→ **Records for the exercise**
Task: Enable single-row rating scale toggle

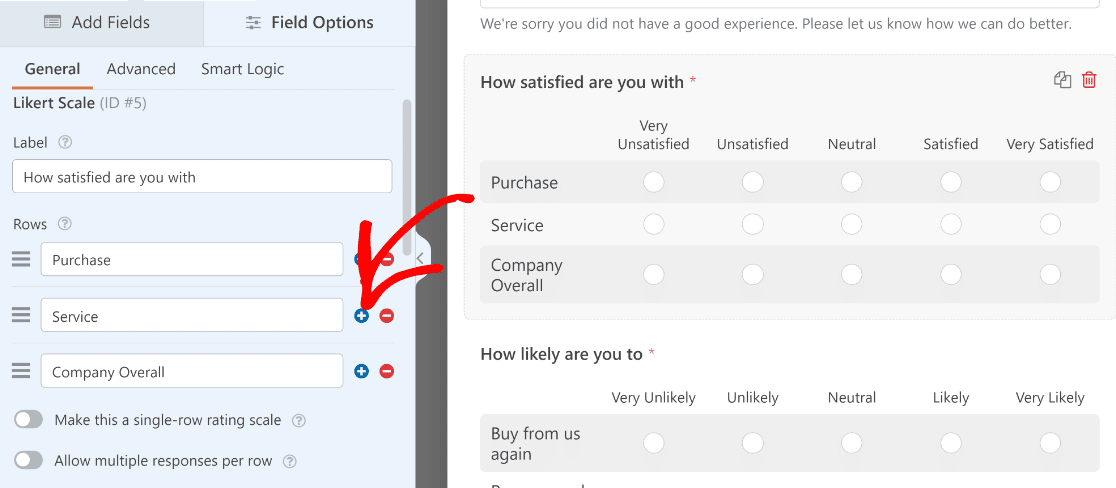Action: point(29,420)
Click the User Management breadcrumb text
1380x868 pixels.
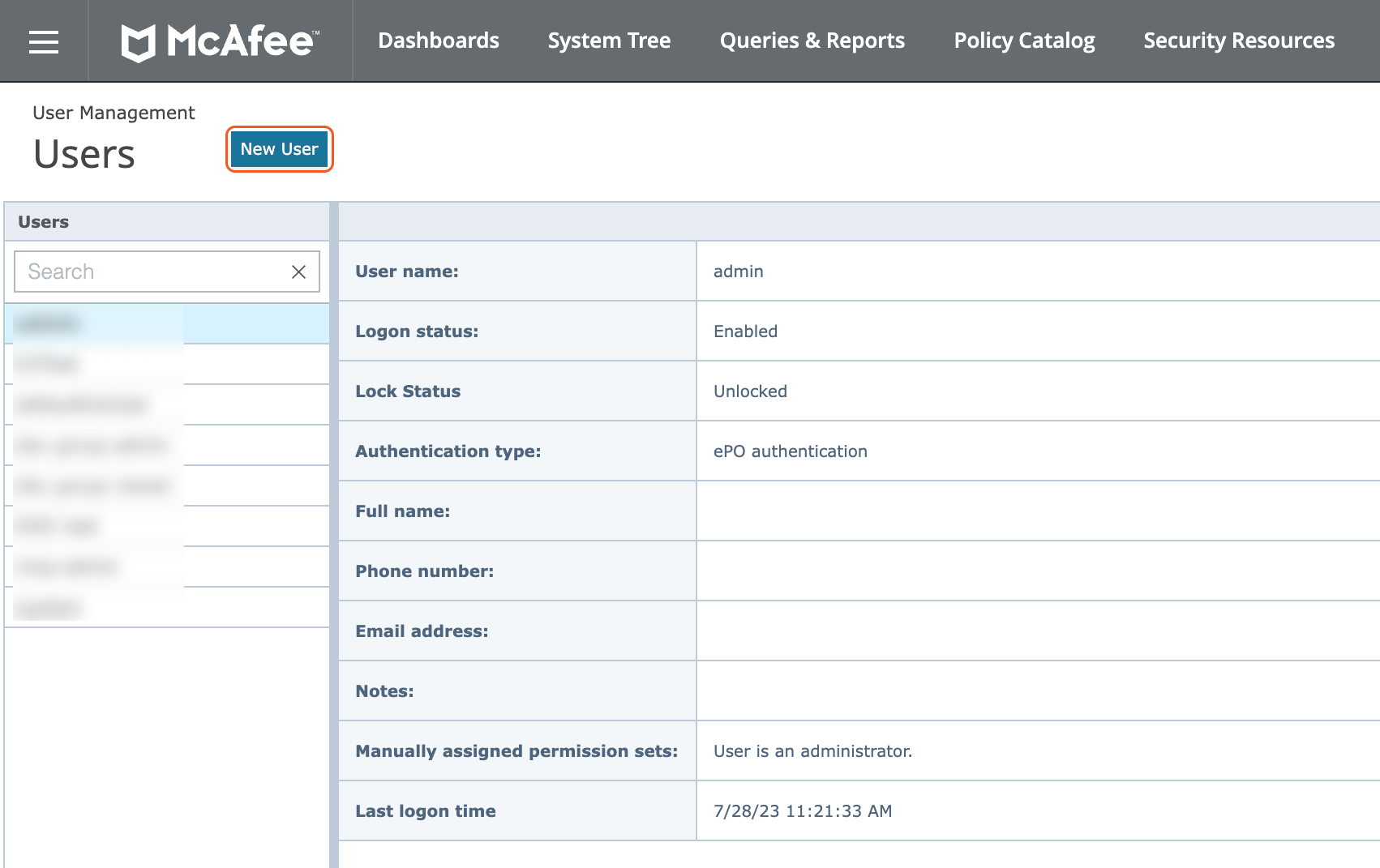tap(114, 113)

→ **Aim of the task**
Rewrite the items from the line with "Click the User Management breadcrumb text" through the end, putting "navigation" in place of "breadcrumb" and keeping everything else the same. Leave out the pictures.

→ **Expected output**
Click the User Management navigation text
1380x868 pixels.
tap(114, 113)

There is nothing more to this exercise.